Por otro lado, si la evicción fuese parcial, habrá que tener en cuenta la importancia de la parte perdida. Si era tan relevante que, sin esa parte, no se hubiese comprado, se podrá solicitar la rescisión del contrato, aunque el comprador deberá entregar la cosa restante tal y como la recibió. Lo mismo se aplica si se compraron dos o más cosas en conjunto y se haya producido la evicción respecto a una de ellas, cuando el comprador no hubiera adquirido unas sin otras.

En segundo lugar, hay que hablar de los vicios ocultos, que podemos encontrar en el 1484 del Código Civil.
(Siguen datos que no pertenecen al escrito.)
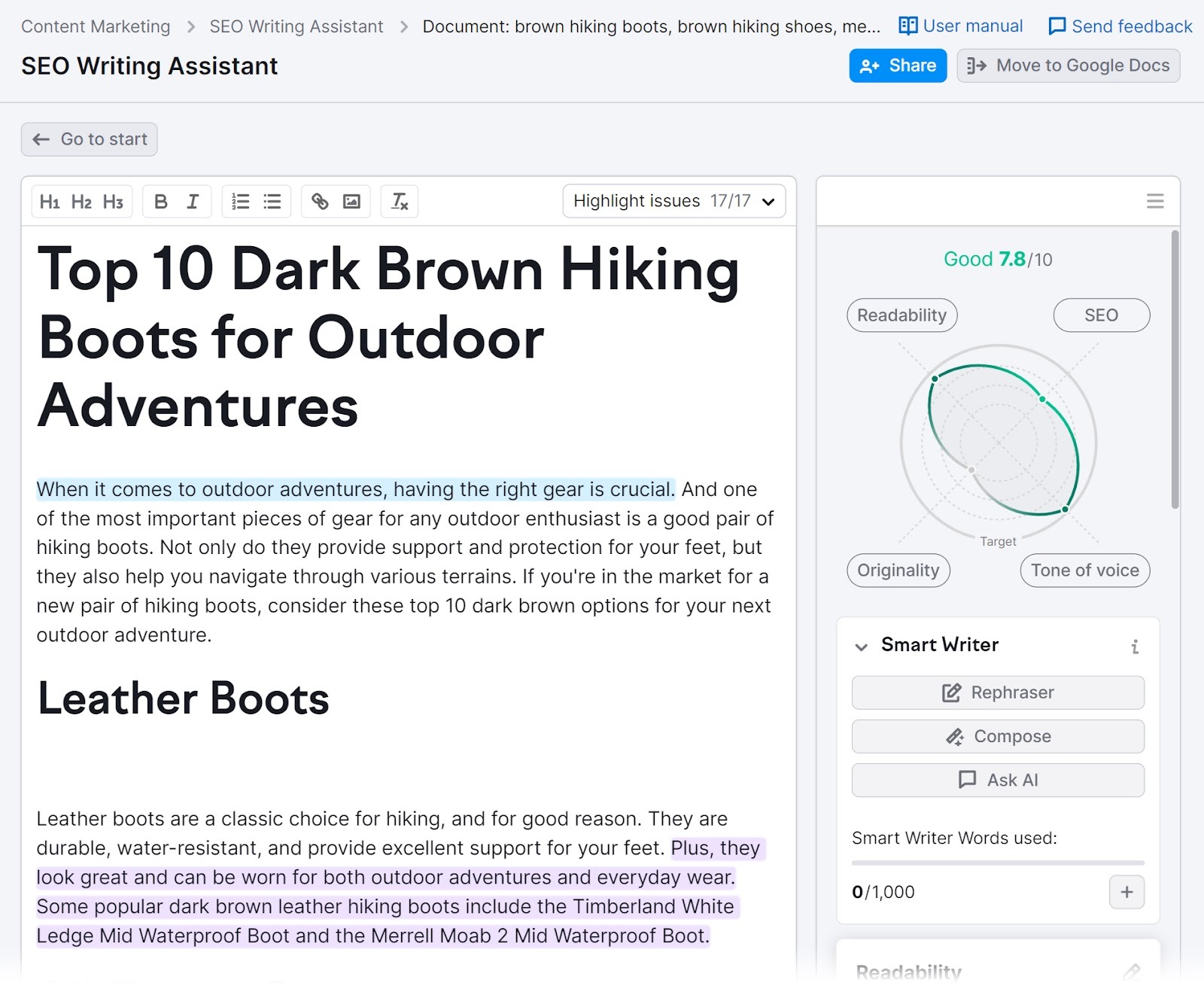1204x989 pixels.
Task: Navigate to SEO Writing Assistant breadcrumb
Action: pos(296,26)
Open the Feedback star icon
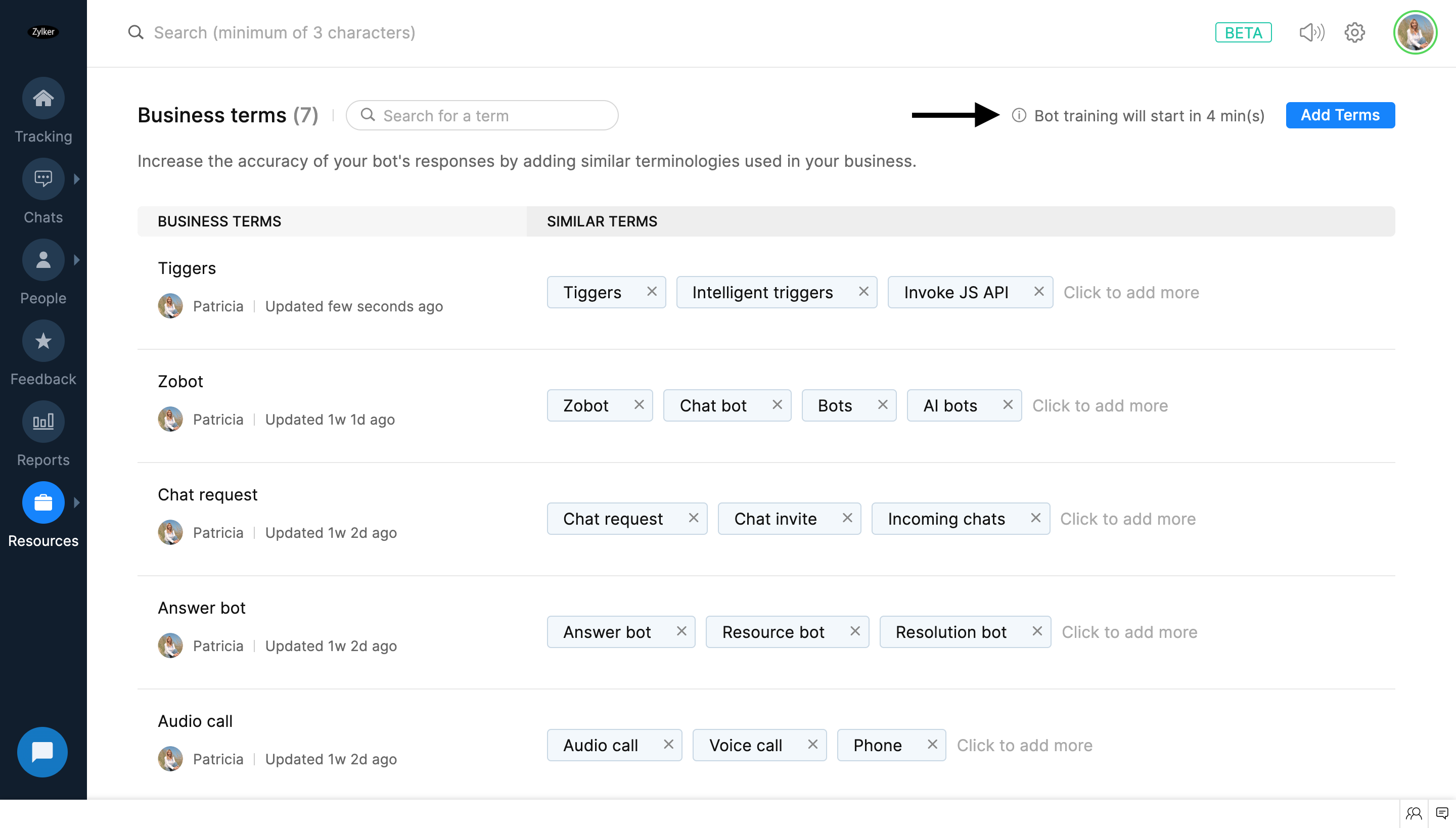The height and width of the screenshot is (828, 1456). pyautogui.click(x=43, y=341)
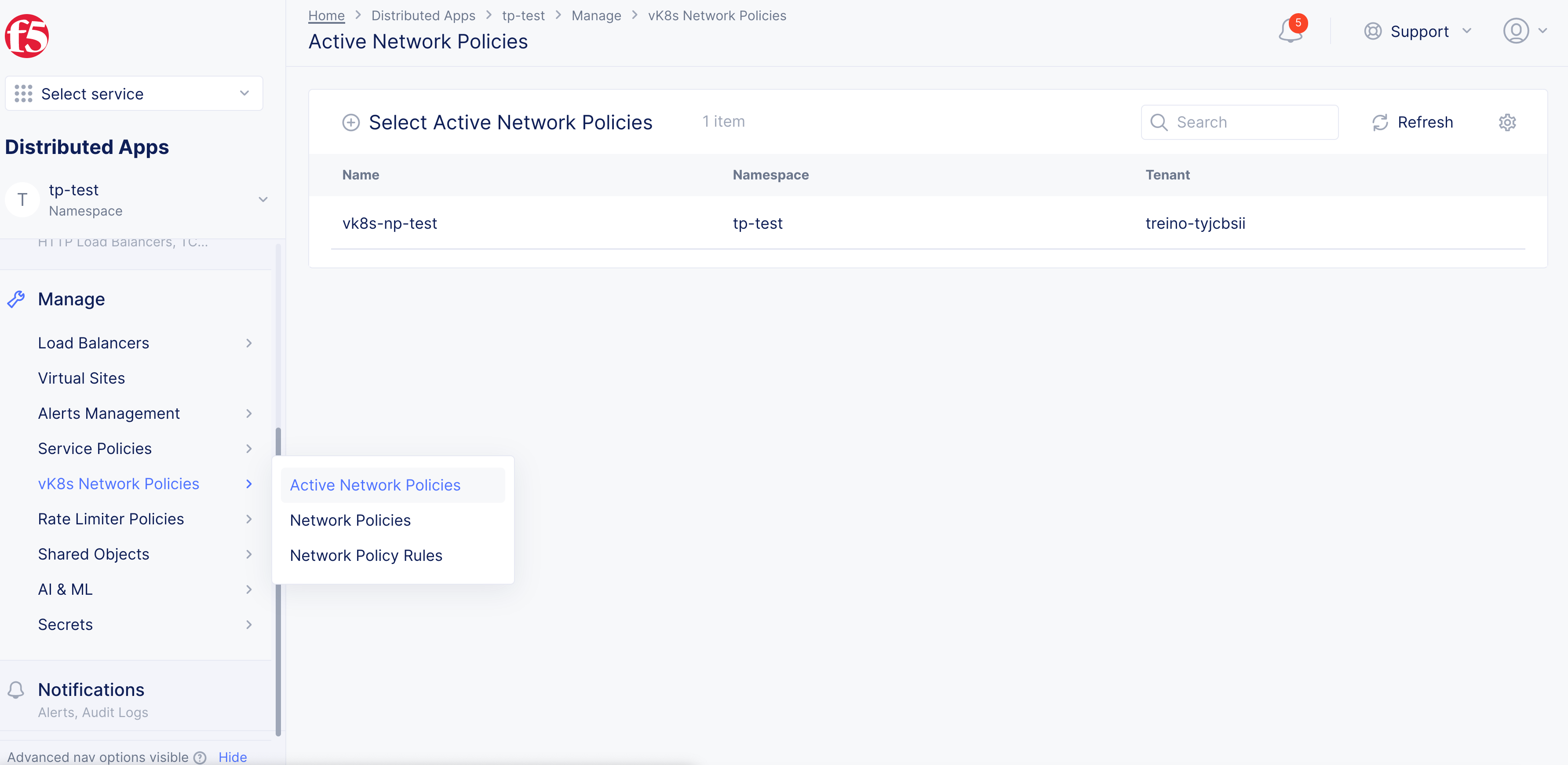The image size is (1568, 765).
Task: Click the search magnifier icon in the search field
Action: coord(1160,122)
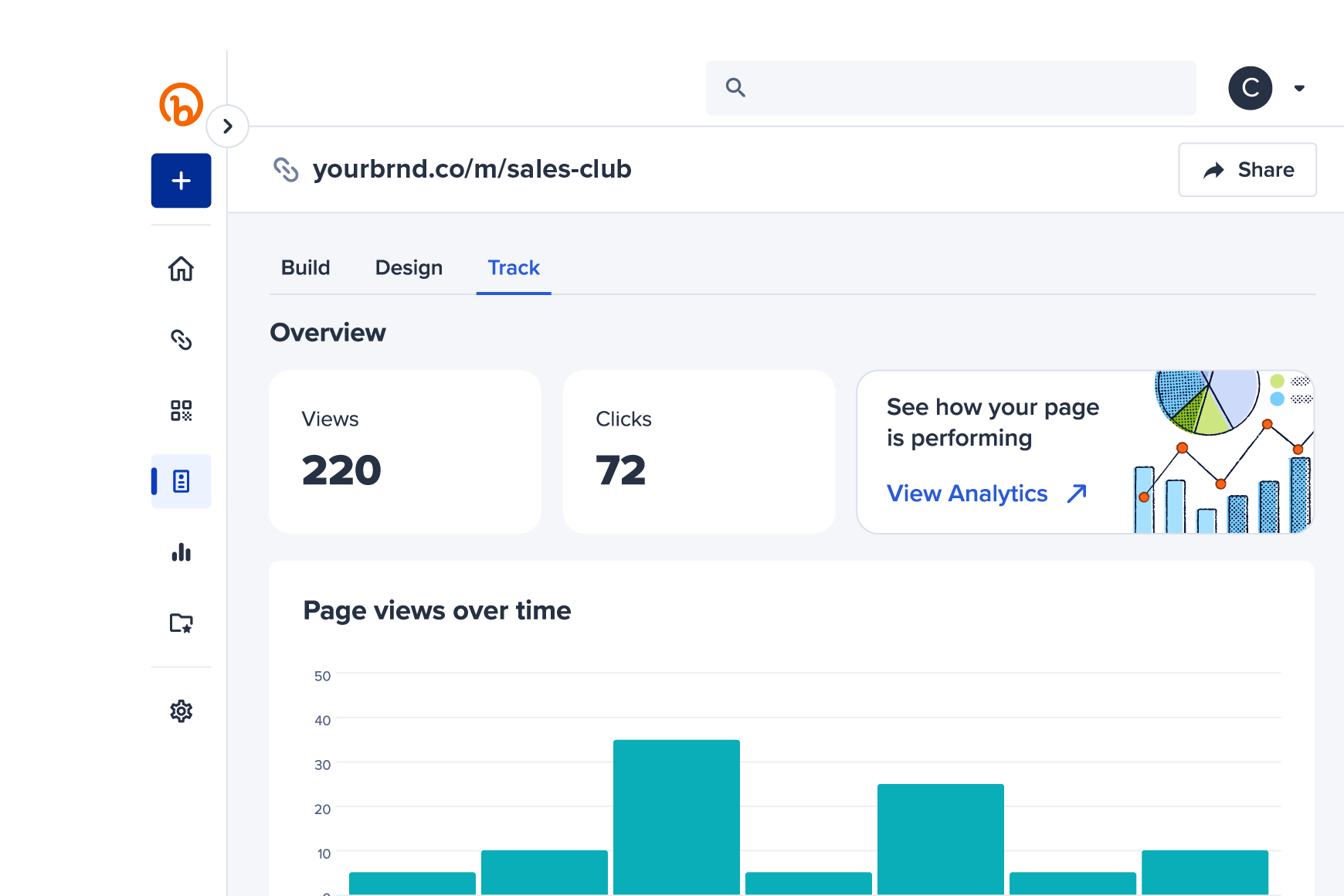The width and height of the screenshot is (1344, 896).
Task: Click the View Analytics arrow icon
Action: click(x=1078, y=493)
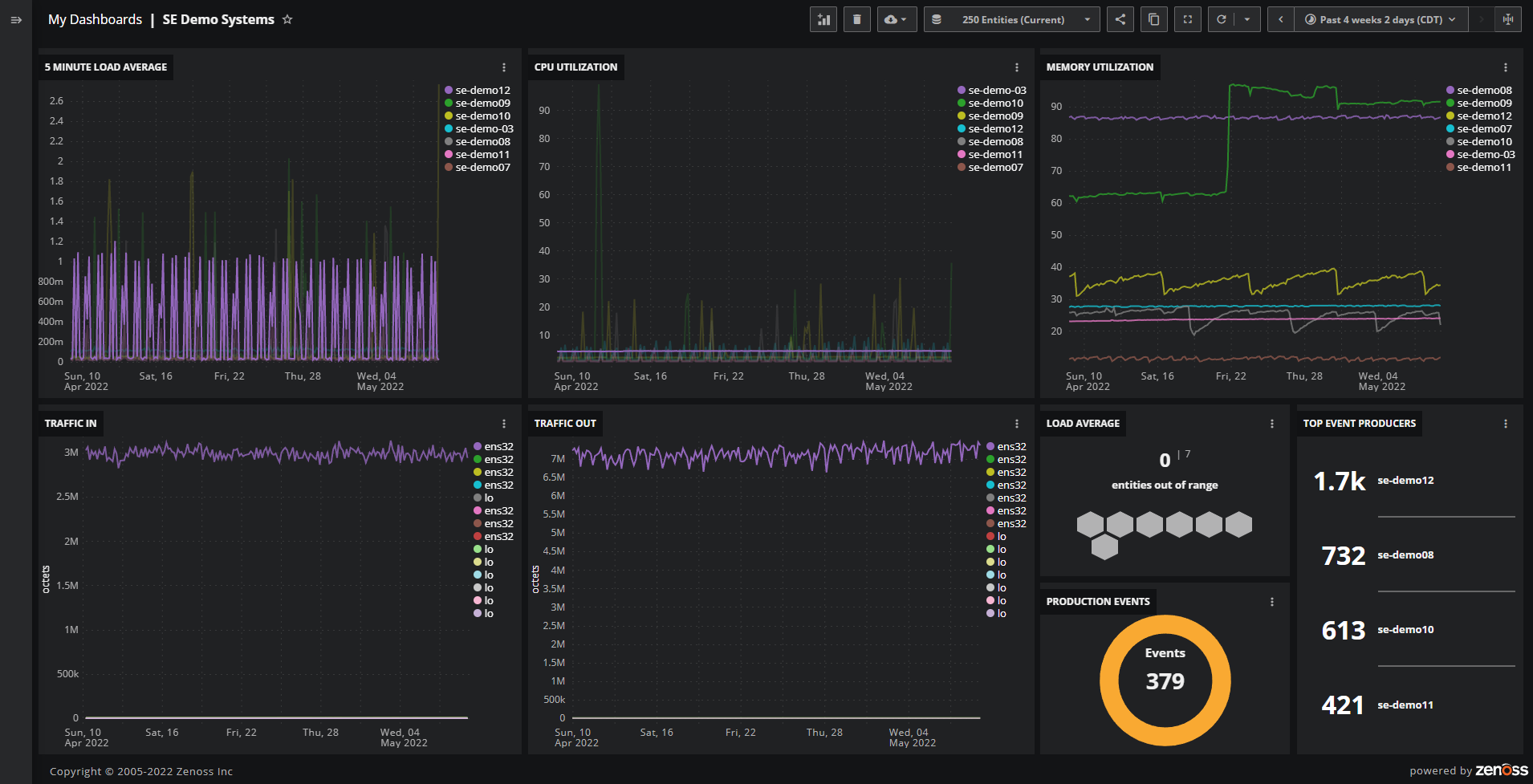This screenshot has height=784, width=1533.
Task: Open the CPU Utilization panel options menu
Action: (x=1017, y=67)
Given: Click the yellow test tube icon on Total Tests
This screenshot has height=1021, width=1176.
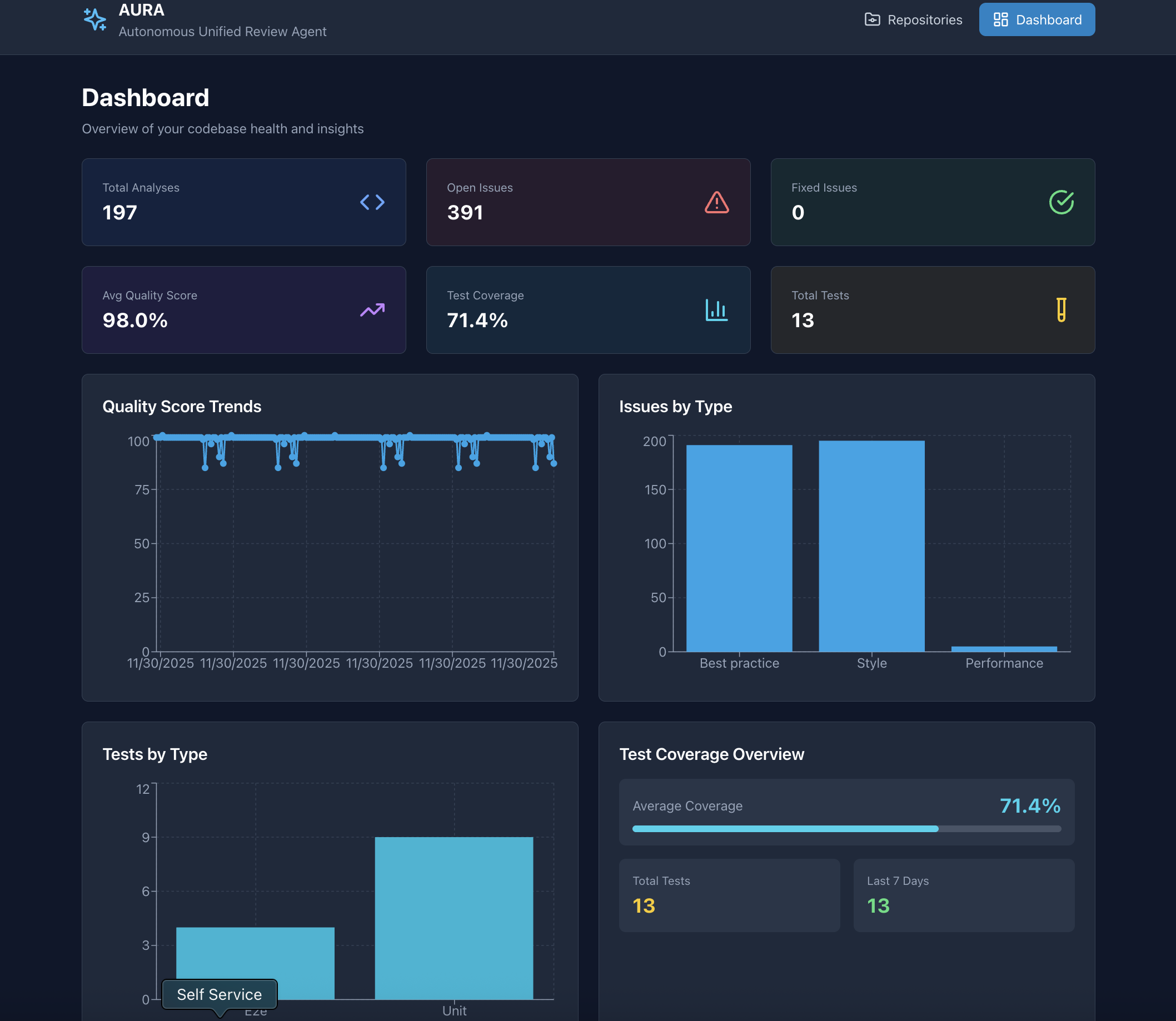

Se consideran vicios todos aquellos defectos que impidan utilizar la cosa para el fin a que se la destine o si dificultan su uso y el comprador no habría celebrado el contrato de compraventa de haberlos conocido con anterioridad. Como bien se dice, los vicios deben ser ocultos, es decir, el comprador no debe conocerlos en el momento de comprar la cosa. Tampoco se consideran ocultos aquellos que sean fácilmente observables ni aquellos que, aunque no fueran sencillamente visibles por cualquier persona, el comprador debió ver debido a su profesión u oficio.

Respecto al vendedor, el saneamiento ocurrirá los conociese o no, aunque si los conocía y no los manifestó se entenderá como un vendedor de mala fe.

Respecto a las opciones que tiene el comprador que ha sido perjudicado por la existencia de un vicio oculto, puede escoger entre desistir del contrato, recibiendo los gastos que hubiese realizado, o aceptar que se rebaje el precio que pagó según lo que afecte a la cosa el vicio oculto, según la valoración que haya sido realizada por los peritos. Además, si el vendedor era de mala fe, es decir, conocía los vicios y no los manifestó, se le indemnizará por daños y perjuicios en el caso de que decida desistir del contrato. Para ejercer estas acciones, el comprador dispondrá de seis meses, siendo éste un plazo de caducidad, aunque el plazo no se aplicará cuando los vicios ocultos hayan frustrado la finalidad de la compraventa.